The current militant Islamic insurgency [i.e., the international jihadist movement] directly threatens vital U.S. national interests - potentially the most vital of its interests, national survival. The United States must recognize and identify this threat in order to defeat it. Words matter; when the National Security Strategy for Combating Terrorism identifies a technique, terrorism, as the enemy, it can only lead to strategic and operational confusion.

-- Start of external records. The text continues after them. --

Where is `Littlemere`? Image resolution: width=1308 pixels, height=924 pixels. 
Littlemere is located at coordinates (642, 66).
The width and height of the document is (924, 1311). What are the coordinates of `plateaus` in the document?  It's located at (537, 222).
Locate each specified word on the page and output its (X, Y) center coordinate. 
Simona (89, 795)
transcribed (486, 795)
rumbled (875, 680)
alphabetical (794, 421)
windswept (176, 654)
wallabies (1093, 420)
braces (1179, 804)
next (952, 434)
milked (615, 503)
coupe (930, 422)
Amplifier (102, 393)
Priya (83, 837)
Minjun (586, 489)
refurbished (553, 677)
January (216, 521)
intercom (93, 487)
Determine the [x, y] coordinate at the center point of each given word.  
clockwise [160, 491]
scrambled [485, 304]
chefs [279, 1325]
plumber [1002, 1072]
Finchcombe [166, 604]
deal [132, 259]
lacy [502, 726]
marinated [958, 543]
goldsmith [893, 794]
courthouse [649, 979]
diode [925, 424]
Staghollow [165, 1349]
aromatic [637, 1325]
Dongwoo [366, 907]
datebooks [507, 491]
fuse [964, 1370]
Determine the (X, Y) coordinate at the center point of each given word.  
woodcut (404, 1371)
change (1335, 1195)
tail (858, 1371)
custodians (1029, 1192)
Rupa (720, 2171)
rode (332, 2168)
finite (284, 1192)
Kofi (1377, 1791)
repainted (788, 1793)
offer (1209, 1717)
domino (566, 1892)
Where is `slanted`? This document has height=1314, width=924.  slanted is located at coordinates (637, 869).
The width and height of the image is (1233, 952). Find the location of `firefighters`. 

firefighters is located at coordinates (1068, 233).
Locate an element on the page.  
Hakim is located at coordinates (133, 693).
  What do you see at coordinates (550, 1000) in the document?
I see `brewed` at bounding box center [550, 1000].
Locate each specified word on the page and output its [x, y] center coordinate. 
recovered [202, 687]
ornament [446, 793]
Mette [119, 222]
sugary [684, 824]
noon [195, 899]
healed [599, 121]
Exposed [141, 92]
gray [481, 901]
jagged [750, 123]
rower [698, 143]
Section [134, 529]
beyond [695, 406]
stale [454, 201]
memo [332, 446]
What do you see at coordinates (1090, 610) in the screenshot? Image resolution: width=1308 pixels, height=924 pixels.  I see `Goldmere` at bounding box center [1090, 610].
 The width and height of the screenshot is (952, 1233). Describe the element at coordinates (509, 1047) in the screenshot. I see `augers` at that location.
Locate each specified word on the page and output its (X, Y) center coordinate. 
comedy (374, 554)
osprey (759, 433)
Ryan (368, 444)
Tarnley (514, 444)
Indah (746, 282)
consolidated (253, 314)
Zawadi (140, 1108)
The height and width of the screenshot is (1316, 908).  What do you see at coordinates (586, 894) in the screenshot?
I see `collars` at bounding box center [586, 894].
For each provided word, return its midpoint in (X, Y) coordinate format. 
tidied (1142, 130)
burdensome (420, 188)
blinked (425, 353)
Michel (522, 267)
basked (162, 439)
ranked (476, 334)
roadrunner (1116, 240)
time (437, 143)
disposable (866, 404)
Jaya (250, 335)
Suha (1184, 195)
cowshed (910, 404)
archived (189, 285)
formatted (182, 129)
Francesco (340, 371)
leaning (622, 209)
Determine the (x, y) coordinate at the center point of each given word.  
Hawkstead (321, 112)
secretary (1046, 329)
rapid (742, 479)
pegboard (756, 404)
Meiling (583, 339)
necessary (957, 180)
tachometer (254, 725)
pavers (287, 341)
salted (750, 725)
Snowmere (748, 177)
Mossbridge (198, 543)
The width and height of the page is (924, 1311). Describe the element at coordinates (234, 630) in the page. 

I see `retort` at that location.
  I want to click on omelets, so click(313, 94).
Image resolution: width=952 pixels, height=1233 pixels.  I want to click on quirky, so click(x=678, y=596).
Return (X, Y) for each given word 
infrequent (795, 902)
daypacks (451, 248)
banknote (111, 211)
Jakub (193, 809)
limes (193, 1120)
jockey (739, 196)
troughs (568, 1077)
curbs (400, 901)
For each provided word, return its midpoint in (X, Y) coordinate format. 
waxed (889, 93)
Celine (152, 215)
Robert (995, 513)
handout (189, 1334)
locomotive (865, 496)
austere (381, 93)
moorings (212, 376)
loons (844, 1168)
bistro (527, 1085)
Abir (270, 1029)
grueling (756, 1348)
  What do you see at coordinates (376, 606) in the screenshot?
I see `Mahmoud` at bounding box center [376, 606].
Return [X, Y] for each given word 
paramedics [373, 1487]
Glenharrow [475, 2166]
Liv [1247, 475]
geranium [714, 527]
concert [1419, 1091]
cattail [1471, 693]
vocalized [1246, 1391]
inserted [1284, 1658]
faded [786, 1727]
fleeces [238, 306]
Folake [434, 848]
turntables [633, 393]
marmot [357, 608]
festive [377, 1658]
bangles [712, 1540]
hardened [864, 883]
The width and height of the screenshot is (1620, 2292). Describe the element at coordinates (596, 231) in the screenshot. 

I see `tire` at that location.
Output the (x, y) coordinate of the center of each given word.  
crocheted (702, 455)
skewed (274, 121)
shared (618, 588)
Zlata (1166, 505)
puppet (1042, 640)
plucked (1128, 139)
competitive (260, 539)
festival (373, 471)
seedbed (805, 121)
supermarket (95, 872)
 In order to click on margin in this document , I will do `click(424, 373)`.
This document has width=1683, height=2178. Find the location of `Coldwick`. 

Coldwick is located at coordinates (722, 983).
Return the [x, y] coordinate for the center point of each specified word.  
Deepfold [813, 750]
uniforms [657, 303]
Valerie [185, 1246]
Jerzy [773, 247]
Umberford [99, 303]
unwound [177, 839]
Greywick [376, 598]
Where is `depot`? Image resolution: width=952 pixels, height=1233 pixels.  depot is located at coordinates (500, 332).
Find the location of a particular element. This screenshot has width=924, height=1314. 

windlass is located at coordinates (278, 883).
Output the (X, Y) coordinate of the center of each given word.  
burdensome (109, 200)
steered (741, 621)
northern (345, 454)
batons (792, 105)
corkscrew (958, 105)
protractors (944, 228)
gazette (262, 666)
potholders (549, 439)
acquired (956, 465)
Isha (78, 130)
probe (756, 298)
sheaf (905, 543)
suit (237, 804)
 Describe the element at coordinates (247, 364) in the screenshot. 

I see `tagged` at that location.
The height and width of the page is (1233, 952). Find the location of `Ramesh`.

And one of the lessons he draws from the negative side of the Phoenix program is the following:

Legal and moral issues are of paramount concern in a counterinsurgency. These issues have the potential to wield considerable influence on the population’s perception of legitimacy. Operations must stand the long-term scrutiny of world and U.S. popular opinion. Negative perceptions of Phoenix drew intensive scrutiny from Congress and the media and weakened the legitimacy of the governments of the U.S. and South Vietnam. South Vietnam’s inability to house, process, and adjudicate the large numbers of detainees the Phoenix Program generated dramatically hampered its overall effectiveness. In many cases, the system became a revolving door, with hard-core VCI released prematurely. In other cases, lengthy detainment of innocents abetted the enemy’s recruitment effort. Detainee interrogations provided the best source of targeting information; however, accusations of inhumane treatment weakened the regime’s legitimacy.
**

This, by the way, is one reason I have so little patience with the blowhard white guy version of war talk.  Here is a serious military analyst taking a serious look at strategies to deal with the urgent problem of dealing with insurgencies, and drawing on the American military experience in Vietnam to do so.  And he's writing things like, "Legal and moral issues are of paramount concern in a counterinsurgency," the kind of things our superpatriotic blowhards quickly as wimp talk, as they scratch their behinds and swagger about how great it is to have wars where someone else does the killing, dying and torturing.